My #3 movie of 2022 is The Adam Project. The film opens to "Gimme Some Lovin'" by the Spencer Davis Group playing as a backdrops against opening titles "Time Travel Exists. We Just Haven't Discovered It Yet." Cut to the future, 2050. Ryan Reynolds is stealing a jet from his nefarious boss, played by Catherine Keener. He's using it to go back in time to try and save the life of his dad. He's attempting to go all the way back to 2018, but he gets stranded in 2022. He crash lands, and goes to the only landmark where he knows he can safely hide; his boyhood home. There, wounded by a gunshot or shrapnel, he goes to hide in his garage. He is promptly discovered by his boyhood self. Taunted by bullies at school, struggling with the fact he has recently lost his father, and frequently giving his mother (Jennifer Garner) a hard time, he has a lip, he's precocious, and he gets himself into trouble frequently with the smart mouth. So of course, young Adam is going to have a battle of wits with Old Adam. Old Adam merely wants to (A) intercept with his wife, also a pilot, played by Zoe Saldana. She had set course for 2018, and succeeded in getting there. She proceeds to spend four years of her life waiting for the old Adam to meet her. They finally do in 2022. Next, he (B) needs to repair his plane, so that he can (C) time jump all the way back to 2018, which is when his father is still alive, and  (D) find his father, a physicist played by Mark Ruffalo, convince him that his theories on time travel are real, and convince him to let him help change his future so he doesn't get killed. The problem? Adam's father doesn't want to change the space-time continuum. It'll disrupt the whole pattern and course of human history. So he just wants to get rid of his adult son from the future. But Adam does have the capacity to change the future for the better. Just like Dr. Sam Beckett and Dr. Ben Song from Quantum Leap. This movie could not be more of a Gregonator if it had Jennifer Lawrence, a reference to the Cubs or Cardinals, or a Caribou Coffee. The Adam Project got two MTV Movie + TV Award nominations, for Best Movie and Best Team (Ryan Reynolds and Walter Scobell), plus a People's Choice Award nomination for Choice Female Star of 2022. It drew no Academy Award nominations.

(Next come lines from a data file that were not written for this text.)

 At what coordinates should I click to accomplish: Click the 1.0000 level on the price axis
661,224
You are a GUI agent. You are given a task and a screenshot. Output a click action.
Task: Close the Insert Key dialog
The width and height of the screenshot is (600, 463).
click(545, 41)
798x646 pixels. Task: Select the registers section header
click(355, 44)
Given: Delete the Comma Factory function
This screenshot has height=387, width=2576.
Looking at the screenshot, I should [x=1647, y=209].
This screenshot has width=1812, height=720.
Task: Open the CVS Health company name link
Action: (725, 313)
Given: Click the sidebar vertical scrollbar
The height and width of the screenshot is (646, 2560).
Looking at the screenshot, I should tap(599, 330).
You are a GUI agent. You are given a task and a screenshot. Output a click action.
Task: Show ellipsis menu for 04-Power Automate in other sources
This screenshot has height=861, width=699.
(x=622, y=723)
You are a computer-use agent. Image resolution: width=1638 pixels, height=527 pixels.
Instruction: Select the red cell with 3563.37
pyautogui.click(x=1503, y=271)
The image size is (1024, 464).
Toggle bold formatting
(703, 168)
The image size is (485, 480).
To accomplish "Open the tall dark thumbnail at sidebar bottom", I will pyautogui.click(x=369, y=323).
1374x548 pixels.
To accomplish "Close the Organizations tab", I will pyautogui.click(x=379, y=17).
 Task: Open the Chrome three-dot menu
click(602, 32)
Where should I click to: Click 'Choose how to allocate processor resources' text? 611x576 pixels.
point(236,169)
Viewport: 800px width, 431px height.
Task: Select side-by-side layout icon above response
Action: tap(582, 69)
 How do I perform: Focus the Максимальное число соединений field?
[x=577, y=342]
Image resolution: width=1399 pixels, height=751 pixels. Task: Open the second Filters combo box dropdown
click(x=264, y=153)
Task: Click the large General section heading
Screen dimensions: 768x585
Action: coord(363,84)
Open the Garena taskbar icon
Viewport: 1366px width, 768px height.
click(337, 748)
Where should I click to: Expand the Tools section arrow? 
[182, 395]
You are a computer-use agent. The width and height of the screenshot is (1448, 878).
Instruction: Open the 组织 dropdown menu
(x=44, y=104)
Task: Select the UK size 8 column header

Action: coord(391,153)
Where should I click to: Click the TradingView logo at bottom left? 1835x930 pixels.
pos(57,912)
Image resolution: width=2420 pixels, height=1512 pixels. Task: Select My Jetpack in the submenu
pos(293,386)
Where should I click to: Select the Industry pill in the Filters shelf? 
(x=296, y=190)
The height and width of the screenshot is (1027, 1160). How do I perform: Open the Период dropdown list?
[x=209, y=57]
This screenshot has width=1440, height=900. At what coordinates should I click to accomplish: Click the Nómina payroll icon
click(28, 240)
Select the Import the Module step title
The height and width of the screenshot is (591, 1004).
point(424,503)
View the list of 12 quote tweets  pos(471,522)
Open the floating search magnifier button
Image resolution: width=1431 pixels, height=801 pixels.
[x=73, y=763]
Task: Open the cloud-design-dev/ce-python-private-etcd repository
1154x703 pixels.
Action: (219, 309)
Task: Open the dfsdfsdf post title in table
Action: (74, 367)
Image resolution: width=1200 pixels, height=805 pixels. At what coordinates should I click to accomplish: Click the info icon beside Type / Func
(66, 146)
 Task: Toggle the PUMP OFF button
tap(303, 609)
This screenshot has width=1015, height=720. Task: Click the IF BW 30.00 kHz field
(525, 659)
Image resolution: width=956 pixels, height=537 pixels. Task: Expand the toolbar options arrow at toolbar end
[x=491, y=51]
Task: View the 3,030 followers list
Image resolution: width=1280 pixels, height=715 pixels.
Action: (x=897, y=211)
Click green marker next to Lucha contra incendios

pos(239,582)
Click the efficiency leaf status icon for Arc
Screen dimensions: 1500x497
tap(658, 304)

4. The Guardians of the Galaxy Holiday Special - Technically, this was a made for television special. But it is within the continuity of the Marvel Extended Universe. So I am counting it with movies, as anything that isn't a full series that debuts on Disney Plus anymore is all the same to me. I thought it had a pretty good self-contained plot. Peter Quill is still very depressed about the loss of Gamora, who died tragically trying to prevent her adoptive father, Thanos, from instigating the Snap. I loved that Peter's friends decided to give him the Christmas he never had while growing up working for Yondu. We see in a flashback that Yondu once kicked over a Christmas team and told his scavengers that they weren't allowed to celebrate the holiday. So Drax, Rocket Raccoon, Groot, Kraglin, and Mantis decide to find Kevin Bacon on earth. They remember that Peter Quill loved the movie Footloose, among all other things '80's culture. They make a landing on Los Angeles, set a course for Bacon's Los Angeles home, and hilarity ensues. Drax and Mantis get drunk together. They use a map of the stars to find Bacon (aptly retro to do so, just like the awesome mix tapes), and he obviously resists, calling the police on trespassers on his property. Past this point, you kind of just have to be along for the ride, and expand your limits of verisimilitude, and open your heart to the possibility of Kevin Bacon getting on a space craft with aliens and going up to the ship to cheer up Peter Quill, and teach all of the rest of them a lesson about the true meaning of Christmas. With music by the Old 97s, music that is hip and vintage enough to fit the mold of the Aweseome Mix Tapes of the first two films, The Guardians of the Galaxy Holiday Special is my fourth favorite film of 2022. And it received no Oscar nominations, by virtue of being small screen. I am holding out hope that it can take home some Emmy nominations.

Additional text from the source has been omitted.